UN warns against Red Sea crisis escalation, as disrupted shipping prompts Africa price concerns

The United Nations has warned against escalation in the Red Sea following multiple airstrikes by US and UK forces targeting Houthi rebels in Yemen who have vowed fierce retaliation.
“These developments in the Red Sea and the risk of exacerbating regional tensions are alarming,” the UN Assistant Secretary-General, Khaled Khiari, has said, calling for the UN Security Council to continue its efforts to prevent the escalation of the conflict in the Middle East. This comes as US Navy on Friday (12 January) warned American-flagged vessels to steer clear of areas around Yemen in the Red Sea and the Gulf of Aden for the next 72 hours. US military and White House officials also said they expected the Houthis to try to strike back after the Iranian-backed rebel group vowed fierce retaliation for the US-led bombardment, which further increases the prospect of a wider conflict in the region.

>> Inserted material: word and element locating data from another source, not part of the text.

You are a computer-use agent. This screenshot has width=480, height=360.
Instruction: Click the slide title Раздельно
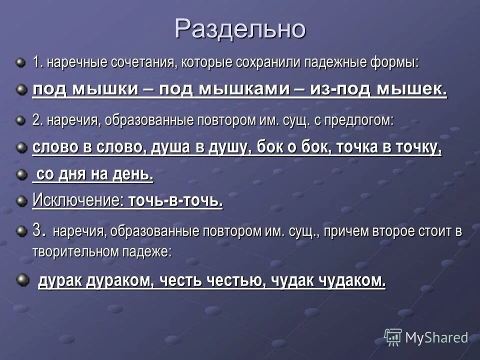pos(240,29)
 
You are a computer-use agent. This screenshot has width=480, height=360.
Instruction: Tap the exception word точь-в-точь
pos(176,201)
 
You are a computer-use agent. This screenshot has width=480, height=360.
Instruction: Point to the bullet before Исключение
pos(20,201)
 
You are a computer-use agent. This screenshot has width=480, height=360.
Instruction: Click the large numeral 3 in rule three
pos(36,230)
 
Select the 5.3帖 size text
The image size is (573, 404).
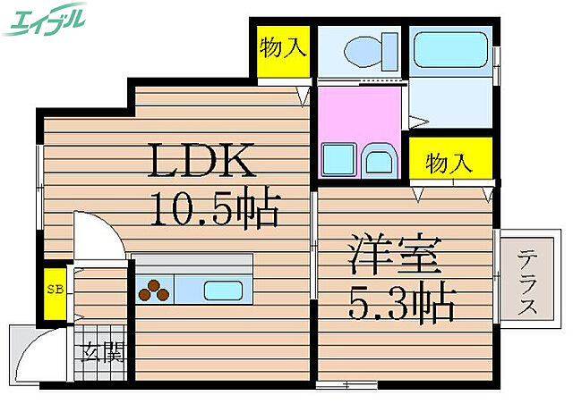pyautogui.click(x=402, y=304)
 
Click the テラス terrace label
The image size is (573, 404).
pyautogui.click(x=526, y=280)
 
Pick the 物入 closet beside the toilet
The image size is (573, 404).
pyautogui.click(x=280, y=46)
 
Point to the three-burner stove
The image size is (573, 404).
pyautogui.click(x=153, y=290)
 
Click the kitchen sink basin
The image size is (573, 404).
pyautogui.click(x=219, y=290)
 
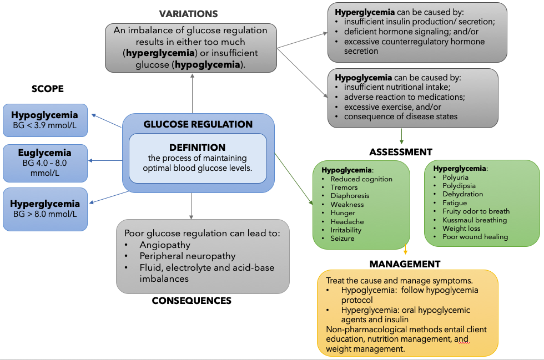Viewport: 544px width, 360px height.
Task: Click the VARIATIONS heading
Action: click(188, 14)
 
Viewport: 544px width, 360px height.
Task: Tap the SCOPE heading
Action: click(48, 89)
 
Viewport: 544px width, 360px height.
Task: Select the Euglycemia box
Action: click(44, 163)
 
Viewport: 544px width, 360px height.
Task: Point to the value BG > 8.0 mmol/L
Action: click(44, 214)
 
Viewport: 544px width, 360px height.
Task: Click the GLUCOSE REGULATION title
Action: click(198, 124)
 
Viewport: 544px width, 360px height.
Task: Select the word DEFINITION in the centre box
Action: click(198, 148)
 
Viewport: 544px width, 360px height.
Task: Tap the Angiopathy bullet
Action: click(165, 245)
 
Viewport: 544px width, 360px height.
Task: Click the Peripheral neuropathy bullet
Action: click(187, 256)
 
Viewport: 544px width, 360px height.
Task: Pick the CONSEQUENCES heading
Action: click(191, 301)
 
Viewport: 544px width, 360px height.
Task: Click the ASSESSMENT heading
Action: click(400, 152)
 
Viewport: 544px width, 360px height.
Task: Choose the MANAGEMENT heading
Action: click(405, 264)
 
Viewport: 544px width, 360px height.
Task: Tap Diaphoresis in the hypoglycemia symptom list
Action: click(350, 196)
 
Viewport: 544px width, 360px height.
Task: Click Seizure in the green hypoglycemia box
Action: click(342, 239)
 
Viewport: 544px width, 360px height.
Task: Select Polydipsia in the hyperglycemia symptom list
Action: click(459, 186)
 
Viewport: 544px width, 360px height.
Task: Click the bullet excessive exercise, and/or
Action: click(388, 107)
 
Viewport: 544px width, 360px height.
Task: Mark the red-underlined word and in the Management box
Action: click(461, 339)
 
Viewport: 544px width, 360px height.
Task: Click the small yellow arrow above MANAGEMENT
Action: click(406, 250)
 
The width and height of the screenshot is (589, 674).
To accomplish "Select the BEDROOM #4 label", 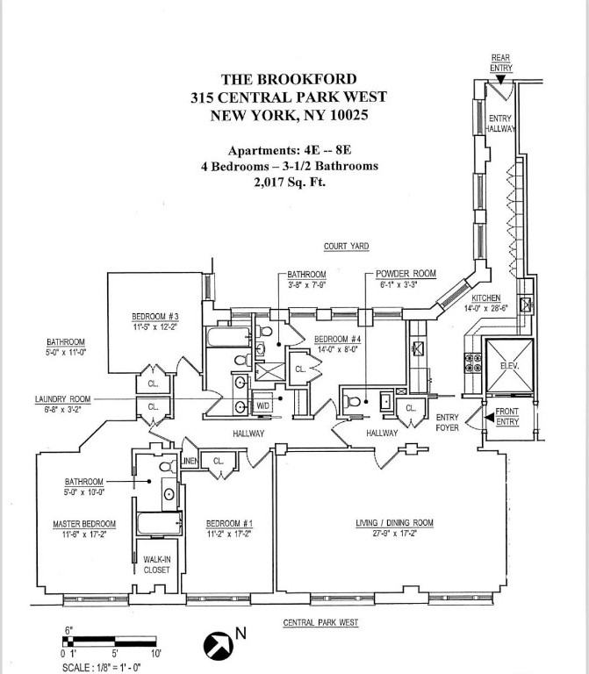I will (337, 339).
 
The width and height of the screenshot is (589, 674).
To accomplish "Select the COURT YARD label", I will (344, 247).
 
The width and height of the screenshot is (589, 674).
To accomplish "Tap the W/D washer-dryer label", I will (262, 405).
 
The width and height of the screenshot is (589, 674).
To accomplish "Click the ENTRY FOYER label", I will (447, 422).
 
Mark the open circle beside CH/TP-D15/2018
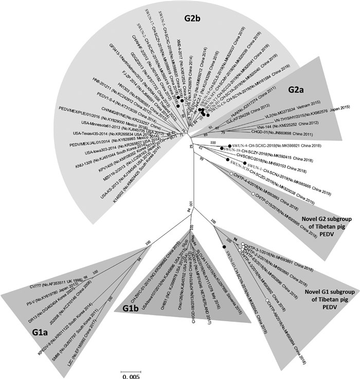[253, 194]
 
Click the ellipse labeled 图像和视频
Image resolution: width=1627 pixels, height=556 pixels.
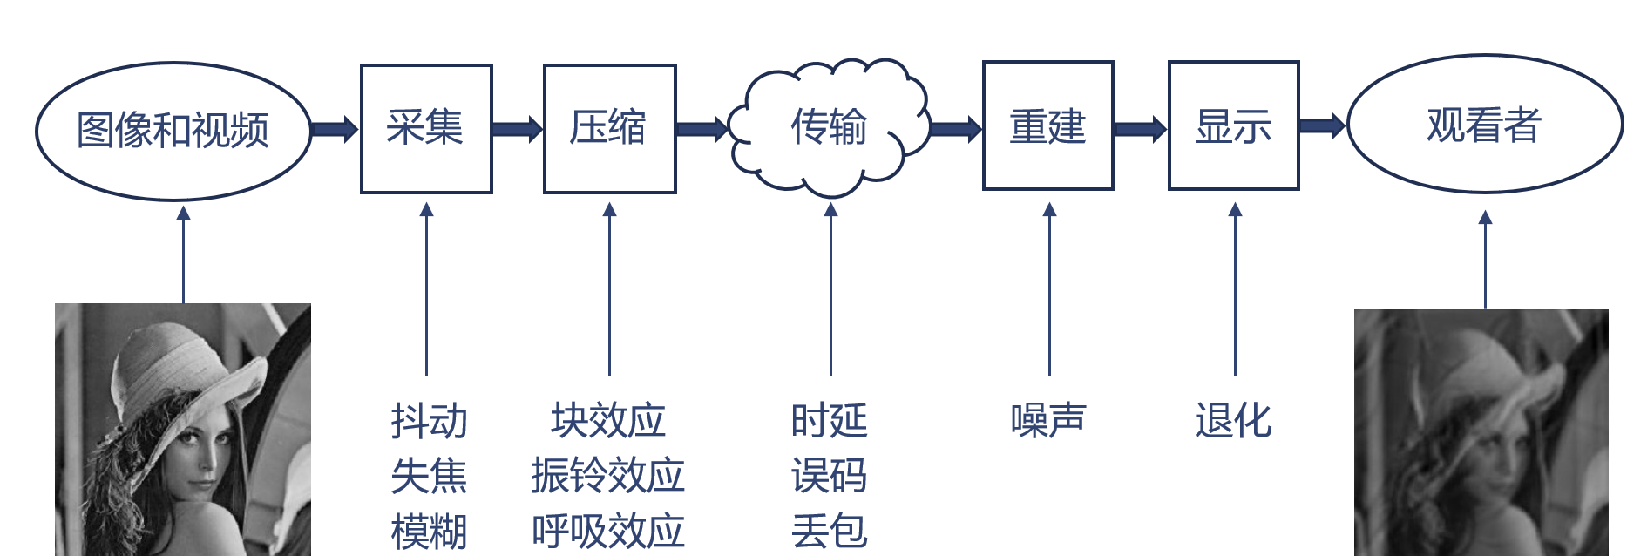click(x=173, y=131)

The US warning to international shipping companies will likely further aggravate the disruption to global supply chains caused by Houthi attacks on Red Sea shipping. This could hit African countries, including Ghana, Ethiopia, Nigeria and Egypt, struggling with rising prices. The prospect of a wider conflict is expected to further drive up inflation and raise the prices of essential commodities such as oil and gas, posing problems for import-heavy African countries who are already struggling with a large trade deficit and rising prices. For ships traveling from Asia to Europe or North America, the diversion — to reroute from the Red Sea to sail around the Cape of Good Hope — adds around 6,000 nautical miles to the journey and can delay delivery times by up to a month.